The Archive as Mirror

A selection of books at Taliesin West. Wright and O’Keeffe shared many interests reflected in their book collections, including Japanese art.

On TV and in books, archival research always feels glamorous, romantic, and a little dangerous. There are secrets lurking conveniently at the top of a thick pile of folders, some arcane illuminati conspiracy ready to be unearthed by a precocious grad student who may also be a witch and/or vampire. The reality is considerably less enthralling. Archives are routinely colder than you’d prefer and someone is likely watching to make sure you’re wearing your gloves.

But every archive does have a personality. Getting to know the quirks and nuances of the file structure, the institutional memory, and the decidedly human archivists is critical to the process, the thing that may occasionally lead you to a new discovery. In researching Through the Long Desert, I became very familiar with the Georgia O’Keeffe and Frank Lloyd Wright archives.

Ms. O’Keeffe’s archive is divided between the Georgia O’Keeffe Museum Research Center in Santa Fe and the Beinecke Rare Books & Manuscripts Library at Yale. Wright’s things are a bit more dispersed. All of Wright’s letters and drawings are at the Avery Library at Columbia University and the models. There’s a trove of digital assets managed by the team at Taliesin West, and various personal effects show up at there, at Taliesin in Wisconsin, and at the Oak Park house in Chicago. Some of their archives also remain in situ; a lot of furniture and art is in its original spots at Wright’s homes and at O’Keeffe’s. Though the word archive conjures up the image of an orderly collection of letters and manuscripts tucked away in a climate-controlled university, the archive of a life is rarely so simple. For both Wright and O’Keeffe, it’s the paper and microfiche at Columbia and Yale, but there’s the work itself (the paintings and buildings), their clothes, other belongings,

To a large extent, the archives are reflections of the people whose lives they are intended to preserve. O’Keeffe, for the most part, was meticulously organized (or paid other people to be on her behalf). She kept most of her receipts, organized her book collection by topic, and kept many of her collections in labeled boxes. She was diligent about curating her legacy while she was alive. She was also, crucially, financially stable from the 1920s on. Wright, by contrast, operated in tandem with a coterie of apprentices and fellows, a massive workshop-style operation that divided time between Taliesin and Taliesin West. At various points, he had offices in Chicago, Tokyo, and Los Angeles. Taliesin burned in 1914 and again (less disastrously) in 1925. Wright was perpetually in debt or on the brink of it, selling off assets like his collection of Japanese prints to achieve temporary solvency at various points in his career.
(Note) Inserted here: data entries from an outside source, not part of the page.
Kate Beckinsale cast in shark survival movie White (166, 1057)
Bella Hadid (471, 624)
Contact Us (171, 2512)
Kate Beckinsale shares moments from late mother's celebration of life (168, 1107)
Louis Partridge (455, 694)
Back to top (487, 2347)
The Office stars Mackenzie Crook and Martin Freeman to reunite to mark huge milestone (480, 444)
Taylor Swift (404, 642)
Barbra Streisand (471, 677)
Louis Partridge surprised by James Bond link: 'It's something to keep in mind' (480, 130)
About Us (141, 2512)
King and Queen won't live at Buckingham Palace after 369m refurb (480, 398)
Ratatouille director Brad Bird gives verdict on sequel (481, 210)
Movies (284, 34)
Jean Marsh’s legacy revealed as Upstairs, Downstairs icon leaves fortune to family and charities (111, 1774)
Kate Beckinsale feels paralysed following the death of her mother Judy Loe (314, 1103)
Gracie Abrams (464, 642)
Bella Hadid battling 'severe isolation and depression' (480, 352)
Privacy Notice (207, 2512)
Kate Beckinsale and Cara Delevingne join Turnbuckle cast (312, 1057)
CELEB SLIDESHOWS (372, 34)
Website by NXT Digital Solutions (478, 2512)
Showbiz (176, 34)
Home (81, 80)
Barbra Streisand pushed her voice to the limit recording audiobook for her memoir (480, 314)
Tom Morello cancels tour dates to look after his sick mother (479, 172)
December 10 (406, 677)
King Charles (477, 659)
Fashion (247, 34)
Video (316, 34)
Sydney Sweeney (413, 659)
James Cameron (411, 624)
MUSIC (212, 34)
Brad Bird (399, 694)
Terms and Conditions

He and his apprentices functionally shared a household, which meant that it is not possible to say “this old book from somewhere on the Taliesin property was definitely a book that belonged to Frank Lloyd Wright” in the same way we can say that about items found in O’Keeffe’s book room.

Yet there are similarities. O’Keeffe and Wright achieved notoriety during their lifetimes and were acutely aware that followers and fans would be interested in the entourage of things—clothes, art supplies, books, furniture, cooking tools, receipts, and farm equipment—that were part of their lived experience. There is a prescience in how O’Keeffe and Wright anticipated and curated their legacies through their archives, either managing that process themselves or selecting people and institutions who would oversee their vast array of things posthumously.

It is an illusion, of course, that by touching a dress that O’Keeffe wore or a letter that Wright wrote, we can resurrect them or channel some aura of authentic and enduring personhood (I mean this in a Walter Benjamin way, not a New Age woo-woo way). But there were certainly times as I sat going through files at the Beinecke, at the Avery, in the O’Keeffe Museum Research Center, or among files at Taliesin West, where I felt somehow closer to Wright and O’Keeffe. I’ve heard other authors of monographs and biographies recount similar experiences, feeling some ineffable connection to the subject or in some cases even guided by them. I’m not a particularly spiritual person, but there is something undoubtedly sacred in the little notes we write to ourselves, the way we organize our spice drawers, the way we fold a shirt.

O’Keeffe meticulously kept records of her own artistic career and household business.